**Instruções das tarefas:**
A. Repita sem alterações o trecho da fonte que vai de "No caso em apreço" até "vem aqui condenado.".
B. Traduza para o inglês esta frase da fonte: "Principio este que significa que não há pena sem culpa, e que a culpa decide sobre a medida da pena a aplicar a cada crime."
C. Dê seguimento à fonte sobre a culpa e a medida da pena, a partir do ponto em que ela termina.

─── Fonte ───

No caso em apreço constata-se que por um lado o Recorrente não tem antecedentes criminais pela prática de ilícitos idênticos ao dos autos, o que no entender do Recorrente não foi devidamente considerado na douta sentença recorrida, e por outro lado o arguido actualmente já não se encontra a desenvolver qualquer actividade relacionada com a prática do crime pelo qual vem aqui condenado.

P.

Verifica-se que o Código Penal traça um sistema punitivo que arranca do princípio basilar de que as penas devem ser executadas com sentido pedagógico e ressocializador, resultando que o critério de escolha da pena e a determinação da respectiva medida - conforme artigo 40.° e artigo 70.° do Código Penal - se valida no principio de que o legislador se encontra limitado pela exigência do respeito pela dignidade da pessoa humana, pelas exigências de prevenção e que toda a pena tem de ter como suporte axiológico normativo uma culpa concreta. Principio este que significa que não há pena sem culpa, e que a culpa decide sobre a medida da pena a aplicar a cada crime. Nas palavras de Figueiredo Dias in “Código Penal, Actas e Projecto de Revisão”, M. J., Lx, pág. 78, “ A culpa (...) é o ponto de referência que o julgador não pode ultrapassar; até esse limite jogam então as considerações relativas à prevenção, geral e especial”.

─── Dados fornecidos ───

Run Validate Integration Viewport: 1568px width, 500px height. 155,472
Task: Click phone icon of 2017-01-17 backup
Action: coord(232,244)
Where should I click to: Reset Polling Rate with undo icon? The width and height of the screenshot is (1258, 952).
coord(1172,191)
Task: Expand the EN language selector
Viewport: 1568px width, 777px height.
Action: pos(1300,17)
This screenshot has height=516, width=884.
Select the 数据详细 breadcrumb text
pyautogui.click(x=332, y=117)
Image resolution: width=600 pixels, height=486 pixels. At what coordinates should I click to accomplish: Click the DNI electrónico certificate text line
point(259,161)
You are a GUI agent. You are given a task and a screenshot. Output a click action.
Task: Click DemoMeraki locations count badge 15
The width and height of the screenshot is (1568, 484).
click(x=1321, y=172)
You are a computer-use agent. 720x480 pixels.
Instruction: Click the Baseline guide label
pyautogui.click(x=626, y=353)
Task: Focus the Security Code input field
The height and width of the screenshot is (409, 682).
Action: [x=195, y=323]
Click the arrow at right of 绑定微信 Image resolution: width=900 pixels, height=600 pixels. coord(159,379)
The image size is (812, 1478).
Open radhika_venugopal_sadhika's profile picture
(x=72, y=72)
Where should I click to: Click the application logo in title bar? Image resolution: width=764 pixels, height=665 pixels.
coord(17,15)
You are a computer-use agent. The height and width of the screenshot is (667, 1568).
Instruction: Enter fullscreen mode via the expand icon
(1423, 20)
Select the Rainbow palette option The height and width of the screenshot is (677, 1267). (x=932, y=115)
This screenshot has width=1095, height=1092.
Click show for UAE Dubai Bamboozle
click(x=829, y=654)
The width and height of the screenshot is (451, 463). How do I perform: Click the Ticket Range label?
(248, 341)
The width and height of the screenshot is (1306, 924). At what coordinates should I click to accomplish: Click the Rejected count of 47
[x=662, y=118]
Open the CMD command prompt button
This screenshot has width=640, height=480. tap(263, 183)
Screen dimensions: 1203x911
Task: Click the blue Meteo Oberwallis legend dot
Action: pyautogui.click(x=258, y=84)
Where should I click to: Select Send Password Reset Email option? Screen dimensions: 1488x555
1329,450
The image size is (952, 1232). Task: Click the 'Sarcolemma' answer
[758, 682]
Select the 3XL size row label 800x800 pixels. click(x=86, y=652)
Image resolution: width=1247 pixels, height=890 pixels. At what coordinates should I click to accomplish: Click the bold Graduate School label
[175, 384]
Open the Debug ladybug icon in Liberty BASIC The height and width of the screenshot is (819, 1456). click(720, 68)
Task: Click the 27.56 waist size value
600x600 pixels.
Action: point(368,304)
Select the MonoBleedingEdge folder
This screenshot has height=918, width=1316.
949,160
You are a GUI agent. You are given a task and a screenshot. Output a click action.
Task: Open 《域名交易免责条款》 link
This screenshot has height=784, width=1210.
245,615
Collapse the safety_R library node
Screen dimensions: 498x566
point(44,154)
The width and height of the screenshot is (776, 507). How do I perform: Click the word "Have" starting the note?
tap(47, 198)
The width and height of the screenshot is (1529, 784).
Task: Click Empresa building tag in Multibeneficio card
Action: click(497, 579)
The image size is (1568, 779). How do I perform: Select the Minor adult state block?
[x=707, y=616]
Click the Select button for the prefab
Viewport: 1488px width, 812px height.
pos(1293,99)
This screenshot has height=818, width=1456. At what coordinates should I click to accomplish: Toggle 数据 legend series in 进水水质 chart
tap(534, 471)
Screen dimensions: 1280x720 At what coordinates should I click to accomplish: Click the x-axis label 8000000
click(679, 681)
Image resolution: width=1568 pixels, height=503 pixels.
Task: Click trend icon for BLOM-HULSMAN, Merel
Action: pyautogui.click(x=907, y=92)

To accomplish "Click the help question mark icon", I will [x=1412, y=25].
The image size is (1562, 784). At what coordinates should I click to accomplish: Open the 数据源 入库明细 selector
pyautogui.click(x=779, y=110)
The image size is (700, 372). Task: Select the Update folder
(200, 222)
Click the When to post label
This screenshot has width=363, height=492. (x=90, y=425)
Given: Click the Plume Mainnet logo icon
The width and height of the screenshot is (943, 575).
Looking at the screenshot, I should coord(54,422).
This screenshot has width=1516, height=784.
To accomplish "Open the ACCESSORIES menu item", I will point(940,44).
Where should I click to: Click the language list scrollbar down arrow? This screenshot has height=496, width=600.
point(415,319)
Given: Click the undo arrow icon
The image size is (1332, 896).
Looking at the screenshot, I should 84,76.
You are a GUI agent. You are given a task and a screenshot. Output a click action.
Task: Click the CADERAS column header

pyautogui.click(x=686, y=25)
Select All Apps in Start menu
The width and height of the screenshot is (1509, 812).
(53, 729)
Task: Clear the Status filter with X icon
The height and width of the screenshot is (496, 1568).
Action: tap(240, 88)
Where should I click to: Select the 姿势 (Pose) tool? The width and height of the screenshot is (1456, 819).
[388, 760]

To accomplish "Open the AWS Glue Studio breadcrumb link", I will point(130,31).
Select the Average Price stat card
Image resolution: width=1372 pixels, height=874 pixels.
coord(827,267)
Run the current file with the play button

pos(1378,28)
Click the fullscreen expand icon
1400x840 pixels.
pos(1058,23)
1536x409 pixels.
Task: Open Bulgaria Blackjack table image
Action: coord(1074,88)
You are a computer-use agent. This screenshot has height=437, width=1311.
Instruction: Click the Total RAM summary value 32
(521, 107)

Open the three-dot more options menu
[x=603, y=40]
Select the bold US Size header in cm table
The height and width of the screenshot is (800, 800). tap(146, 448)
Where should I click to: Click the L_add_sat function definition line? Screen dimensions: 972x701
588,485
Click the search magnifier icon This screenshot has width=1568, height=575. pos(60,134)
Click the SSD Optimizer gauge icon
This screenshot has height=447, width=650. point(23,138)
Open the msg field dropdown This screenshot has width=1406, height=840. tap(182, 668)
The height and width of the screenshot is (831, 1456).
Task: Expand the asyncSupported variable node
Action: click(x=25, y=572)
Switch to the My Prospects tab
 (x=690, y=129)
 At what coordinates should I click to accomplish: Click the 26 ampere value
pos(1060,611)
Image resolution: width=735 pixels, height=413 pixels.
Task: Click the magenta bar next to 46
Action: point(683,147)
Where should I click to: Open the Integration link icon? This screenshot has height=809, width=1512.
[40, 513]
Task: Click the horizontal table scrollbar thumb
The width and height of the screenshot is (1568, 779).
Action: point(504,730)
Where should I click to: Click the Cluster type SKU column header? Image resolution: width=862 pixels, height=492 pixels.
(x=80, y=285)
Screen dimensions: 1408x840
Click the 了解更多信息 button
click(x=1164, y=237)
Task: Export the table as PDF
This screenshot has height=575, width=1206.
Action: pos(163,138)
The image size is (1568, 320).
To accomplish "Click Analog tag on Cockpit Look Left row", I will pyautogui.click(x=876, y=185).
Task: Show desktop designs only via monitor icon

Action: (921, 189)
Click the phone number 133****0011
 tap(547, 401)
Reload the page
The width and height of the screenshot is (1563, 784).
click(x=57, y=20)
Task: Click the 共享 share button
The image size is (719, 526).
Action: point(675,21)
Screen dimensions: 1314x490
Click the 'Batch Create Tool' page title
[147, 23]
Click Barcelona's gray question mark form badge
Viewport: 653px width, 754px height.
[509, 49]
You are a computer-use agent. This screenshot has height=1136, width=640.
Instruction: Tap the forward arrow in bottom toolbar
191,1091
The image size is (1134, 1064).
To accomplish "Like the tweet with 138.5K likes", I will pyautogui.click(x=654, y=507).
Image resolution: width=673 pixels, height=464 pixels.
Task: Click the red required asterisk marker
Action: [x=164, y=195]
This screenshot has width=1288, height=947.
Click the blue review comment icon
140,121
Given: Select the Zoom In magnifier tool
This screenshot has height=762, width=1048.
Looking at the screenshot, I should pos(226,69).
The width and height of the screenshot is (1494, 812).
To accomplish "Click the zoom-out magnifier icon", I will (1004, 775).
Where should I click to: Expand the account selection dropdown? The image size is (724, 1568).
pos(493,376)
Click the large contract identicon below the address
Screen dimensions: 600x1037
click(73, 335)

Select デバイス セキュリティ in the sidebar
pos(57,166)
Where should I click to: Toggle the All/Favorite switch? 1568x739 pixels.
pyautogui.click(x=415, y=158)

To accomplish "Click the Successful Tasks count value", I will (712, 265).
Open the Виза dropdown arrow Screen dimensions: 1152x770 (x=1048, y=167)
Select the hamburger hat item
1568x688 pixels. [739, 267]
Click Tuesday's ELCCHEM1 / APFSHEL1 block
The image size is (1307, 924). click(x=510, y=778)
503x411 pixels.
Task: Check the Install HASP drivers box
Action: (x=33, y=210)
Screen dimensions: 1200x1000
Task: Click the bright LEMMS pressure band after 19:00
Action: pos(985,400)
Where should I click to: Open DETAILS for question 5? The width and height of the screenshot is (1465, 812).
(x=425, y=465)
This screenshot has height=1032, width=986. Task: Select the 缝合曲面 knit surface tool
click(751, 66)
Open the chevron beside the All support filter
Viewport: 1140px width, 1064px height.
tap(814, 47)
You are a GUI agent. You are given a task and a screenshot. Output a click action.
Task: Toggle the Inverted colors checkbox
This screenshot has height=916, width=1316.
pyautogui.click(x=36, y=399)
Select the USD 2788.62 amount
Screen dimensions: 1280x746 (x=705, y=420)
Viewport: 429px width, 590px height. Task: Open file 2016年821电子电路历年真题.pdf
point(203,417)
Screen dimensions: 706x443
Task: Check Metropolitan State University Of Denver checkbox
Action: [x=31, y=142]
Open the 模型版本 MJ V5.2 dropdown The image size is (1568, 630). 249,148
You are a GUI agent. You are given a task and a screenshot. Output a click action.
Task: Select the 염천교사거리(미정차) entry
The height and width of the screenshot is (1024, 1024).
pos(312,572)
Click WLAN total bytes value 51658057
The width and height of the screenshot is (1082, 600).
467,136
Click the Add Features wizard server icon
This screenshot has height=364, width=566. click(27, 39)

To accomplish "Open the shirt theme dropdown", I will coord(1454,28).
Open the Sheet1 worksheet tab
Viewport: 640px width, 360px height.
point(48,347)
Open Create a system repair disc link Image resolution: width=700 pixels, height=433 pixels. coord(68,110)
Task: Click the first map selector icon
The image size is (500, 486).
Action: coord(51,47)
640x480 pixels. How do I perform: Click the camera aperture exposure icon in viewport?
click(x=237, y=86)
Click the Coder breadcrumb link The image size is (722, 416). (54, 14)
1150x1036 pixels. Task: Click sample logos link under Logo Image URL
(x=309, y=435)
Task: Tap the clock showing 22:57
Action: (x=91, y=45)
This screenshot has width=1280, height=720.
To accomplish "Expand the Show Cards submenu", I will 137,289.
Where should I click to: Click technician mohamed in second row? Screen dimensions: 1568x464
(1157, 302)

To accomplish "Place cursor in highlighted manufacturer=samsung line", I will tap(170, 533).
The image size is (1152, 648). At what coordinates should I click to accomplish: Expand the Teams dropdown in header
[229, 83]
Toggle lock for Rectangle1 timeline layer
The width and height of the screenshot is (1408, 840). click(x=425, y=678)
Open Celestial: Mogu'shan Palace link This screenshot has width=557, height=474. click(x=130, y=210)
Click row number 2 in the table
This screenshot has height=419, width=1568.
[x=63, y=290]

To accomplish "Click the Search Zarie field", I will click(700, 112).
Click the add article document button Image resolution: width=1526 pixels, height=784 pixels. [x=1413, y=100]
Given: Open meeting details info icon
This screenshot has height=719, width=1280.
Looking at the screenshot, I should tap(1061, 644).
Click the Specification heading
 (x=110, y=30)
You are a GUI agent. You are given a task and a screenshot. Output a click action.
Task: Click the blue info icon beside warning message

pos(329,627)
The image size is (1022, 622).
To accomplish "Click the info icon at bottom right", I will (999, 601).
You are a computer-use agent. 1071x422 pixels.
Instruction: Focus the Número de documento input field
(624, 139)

───

**As respostas:**
A.
No caso em apreço constata-se que por um lado o Recorrente não tem antecedentes criminais pela prática de ilícitos idênticos ao dos autos, o que no entender do Recorrente não foi devidamente considerado na douta sentença recorrida, e por outro lado o arguido actualmente já não se encontra a desenvolver qualquer actividade relacionada com a prática do crime pelo qual vem aqui condenado.

B. This principle means that there is no penalty without guilt, and that guilt decides the measure of the penalty to be applied to each crime.

C.
Q.

Nestes termos considera o aqui Recorrente que a pena de prisão aplicada, ainda que substituída por pena não privativa da liberdade, se revela como ABSOLUTAMENTE DESADEOUADA ao caso presente.

R.

Deveria o Tribunal “a quo” ter ponderado de forma equitativa o conjunto de circunstâncias internas e externas relacionadas com os acontecimentos do ilícito criminal, designadamente o dolo, os fins do crime; o prejuízo para a administração fiscal; o modo de execução, a gravidade das consequências do facto e por fim a inexistência de antecedentes criminais nesta área, o que nos presentes autos, no entender do aqui Recorrente, não aconteceu.

S.

Desta forma, e com todo o devido e merecido respeito, não poderá concordar o aqui Recorrente, com a aplicação não de uma pena de multa, mas de uma pena de prisão ainda que substituída pela prestação de trabalho a favor da comunidade.

T.

Tal pena é de todo incompreensível e desadequada às circunstâncias do caso presente, e, bem assim, à personalidade do Recorrente, sendo certo que, ao invés do vertido na douta sentença recorrida, a aplicação de uma pena de multa sempre satisfaria de forma adequada e suficiente as finalidades da punição, mormente, as necessidades de prevenção especial.

U.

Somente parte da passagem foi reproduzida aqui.